* _Provided passage_:
Steve Saunders Goldwing Forums banner

Status
Not open for further replies.
1 - 8 of 8 Posts

·
Premium Member
Joined
·
2 Posts
Discussion Starter #1
imported post

This is my first post on this forum. I have been reading this forum for about a year now and have gotten alot of good information from just reading. Now I need help with a problem with my wing. Last year I purchased a 1982 GL1100. When I bought the bike it had a knock in the motor. At the time I didn't think it was a problem and I still am not sure it is. The noise sounds like a rod knocking. The motor sounds fine from about 1000 rpm to about 2800 rpm. Then past that the knock starts. It only seems to be present when you give throttle and isn't there when you have backpressure on the motor. Is this a normal sound? The knock seems louder on the right side. The bike seems to run fine with plenty of power. Could the carbs need adjusted? Any help you could give would be appreciated. I sure don't want to tear down the motor if it doesn't need it. The bike has 37000 miles on it. Thanks
 

·
Postpubescent member
Joined
·
36,382 Posts
imported post

:waving::waving:Glad to see you convert from a lurker to a participater!:waving::waving:

I don't think what you're hearing is a rod, usually with a rod going out it's loudest and most noticeable when you float the throttle, i.e. not quite acceleratingand not quite decelerating. The fact that it's loudest on the right tends to support this. I'd try the stethoscope method with a screwdriver or a mechanic's stethocscope to see if it's possible to localize the noise. Try cranking the engine with the spark plugs out, do you still get the sound? If you can hear it on the starter it might be easier to localize than with the engine running. If it were my bike I'd look at the plugs to see if there's any difference such as the right side running hot to to a lean mixture, if the plugs ceramics on that side are white it would indicate the carbs need a look at. If they all look the same I'd pull the timing cover and take a look at the belt timing. Next would be the right valve cover to see if all's well with the rockers and valves. If none of this located the problem it would seem a logical step to pull the head and see if there's any damage to the valves or pistons. One other check would be to check the actual idling oil pressure. Screw a gauge in place of the oil pressure sensor and check the pressure. If you had a bad rod it's likely to be pretty low, especially at idle.

* _Records provided_:
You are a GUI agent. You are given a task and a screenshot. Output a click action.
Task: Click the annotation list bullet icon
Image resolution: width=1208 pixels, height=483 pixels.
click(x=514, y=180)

--

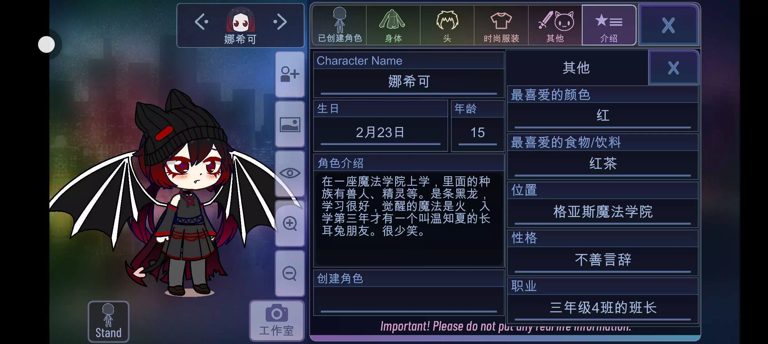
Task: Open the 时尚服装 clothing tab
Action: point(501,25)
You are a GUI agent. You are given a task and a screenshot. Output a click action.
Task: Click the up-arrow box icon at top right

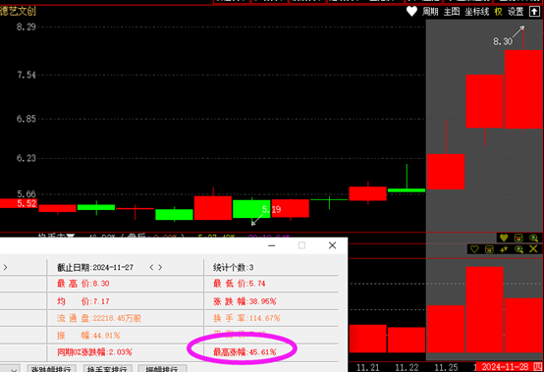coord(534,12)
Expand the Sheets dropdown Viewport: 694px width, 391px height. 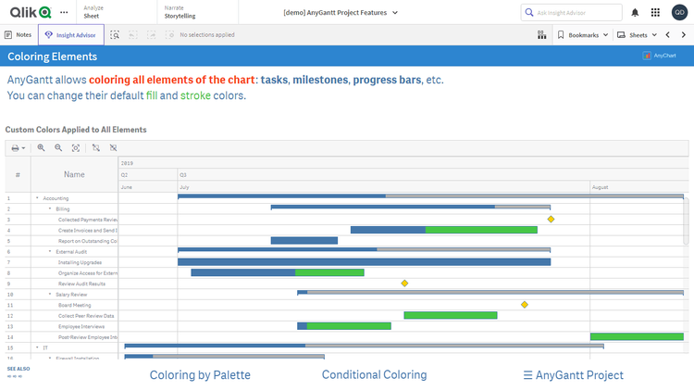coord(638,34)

==

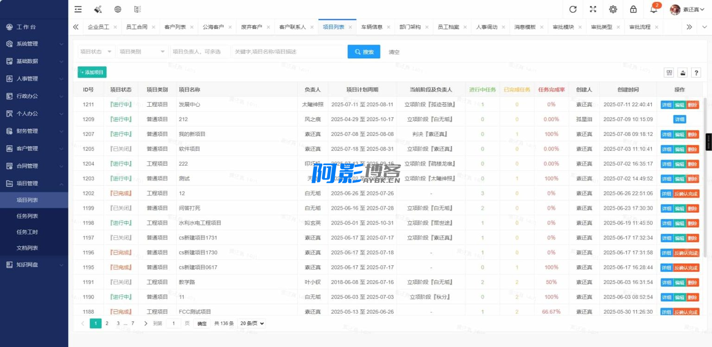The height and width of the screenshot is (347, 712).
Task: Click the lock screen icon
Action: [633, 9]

* _Goals_:
- a) In the Goldwing forum thread, how many miles are on the 1982 GL1100?
- b) Please summarize the Goldwing forum thread in two sentences.

* _Outputs for the tasks_:
- a) 37,000 miles.

- b) A first-time poster reports that a 1982 GL1100 with 37,000 miles has a knock that sounds like a rod, starting above about 2800 rpm under throttle and louder on the right side, and asks whether it is normal or whether the carbs need adjusting. A reply doubts it is a rod and suggests localizing the noise with a screwdriver or mechanic's stethoscope, inspecting the spark plugs, belt timing and right valve cover, pulling the head if those checks find nothing, and also checking the idling oil pressure with a gauge.